|(Musgravite image found on multicolour.com)|
Thursday, November 29, 2012
Gemstone of the Week: Musgravite
Musgravite is a very rare and beautiful gemstone. It was discovered in 1967 and belongs to the Taafeite (pronounced: tar-fight) family of gemstones and can be easily mistaken for Taafeite. Musgravite is a hardness 8-8.5 and may be light olive green, dark greenish-blue, light to dark violet, nearly colourless if the piece is thin. They may be transparent or translucent and have a vitreous luster.
Musgravite was recently renamed Magnesiotaafeite-6N'3S by the IMA (International Mineralogical Association) because of its magnesium content and being so closely related to Taafeite. In fact, the only way to be sure whether your stone is Taafeite or Musgravite is to have the magnesium content tested. Musgravite's original name was given it based on the locality of where it was first found: the Musgrave Ranges of South Australia. The "6N'3S" portion of it's new 'official' name is due to it being composed of six Nolanite modules and three Spinel modules. Taafeite and Perhmanite (the third gem in the Taafeite family) have also been renamed by the IMA for, more or less, the same reasons as Musgravite. They are now known as Magnesiotaafeite-2N'2S (Taafeite) and Ferrotaafeite-6N'3S (Perhmanite). However, despite the name change and their original names supposed to be used only as trade names they will likely still be called by their original names even within the the gem trade.

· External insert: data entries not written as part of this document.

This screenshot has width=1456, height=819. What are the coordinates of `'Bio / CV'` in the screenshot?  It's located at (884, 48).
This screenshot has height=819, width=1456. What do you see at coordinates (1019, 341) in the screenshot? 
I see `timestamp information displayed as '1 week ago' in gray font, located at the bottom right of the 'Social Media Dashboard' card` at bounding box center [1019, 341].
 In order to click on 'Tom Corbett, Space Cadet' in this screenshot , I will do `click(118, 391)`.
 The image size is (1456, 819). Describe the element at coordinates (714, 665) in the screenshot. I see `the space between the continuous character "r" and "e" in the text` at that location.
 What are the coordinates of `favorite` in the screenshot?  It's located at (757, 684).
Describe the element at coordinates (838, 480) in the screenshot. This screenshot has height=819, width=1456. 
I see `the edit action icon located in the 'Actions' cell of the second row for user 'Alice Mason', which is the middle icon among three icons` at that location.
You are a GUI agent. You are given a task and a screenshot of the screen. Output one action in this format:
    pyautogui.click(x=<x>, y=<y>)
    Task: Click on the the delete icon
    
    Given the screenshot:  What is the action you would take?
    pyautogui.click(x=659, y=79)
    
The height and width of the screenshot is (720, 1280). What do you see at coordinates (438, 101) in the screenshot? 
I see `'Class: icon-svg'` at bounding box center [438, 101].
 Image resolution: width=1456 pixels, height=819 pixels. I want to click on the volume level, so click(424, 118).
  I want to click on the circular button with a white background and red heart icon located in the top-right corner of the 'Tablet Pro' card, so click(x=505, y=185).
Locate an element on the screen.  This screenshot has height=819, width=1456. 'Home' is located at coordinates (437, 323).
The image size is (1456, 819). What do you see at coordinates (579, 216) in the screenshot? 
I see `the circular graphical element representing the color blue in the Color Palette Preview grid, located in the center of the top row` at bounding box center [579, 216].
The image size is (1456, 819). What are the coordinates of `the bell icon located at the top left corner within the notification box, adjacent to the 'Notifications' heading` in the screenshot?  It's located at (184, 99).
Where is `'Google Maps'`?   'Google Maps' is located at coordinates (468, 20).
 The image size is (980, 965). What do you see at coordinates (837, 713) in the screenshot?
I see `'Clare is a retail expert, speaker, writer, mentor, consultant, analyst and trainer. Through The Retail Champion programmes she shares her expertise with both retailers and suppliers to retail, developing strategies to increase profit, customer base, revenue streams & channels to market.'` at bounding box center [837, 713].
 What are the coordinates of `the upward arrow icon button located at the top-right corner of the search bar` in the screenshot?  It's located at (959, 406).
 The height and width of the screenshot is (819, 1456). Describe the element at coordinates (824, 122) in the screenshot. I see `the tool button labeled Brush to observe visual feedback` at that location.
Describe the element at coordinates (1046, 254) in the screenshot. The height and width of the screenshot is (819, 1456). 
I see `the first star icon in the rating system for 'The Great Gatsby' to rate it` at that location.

As mentioned earlier, Musgravite is a very rare gemstone and is not only found if small quantities, but in very few locations. Currently, Musgravite is only known to be found in: Australia, Antarctica, and France. Also, because of its rarity, Musgravite tends to be highly expensive with some websites I have looked at suggesting that its per carat cost may even get as high as $35,000; so if this is a stone you wish to add to your collection or hope to find a piece of jewelry using it, be prepared to spend a lot of money.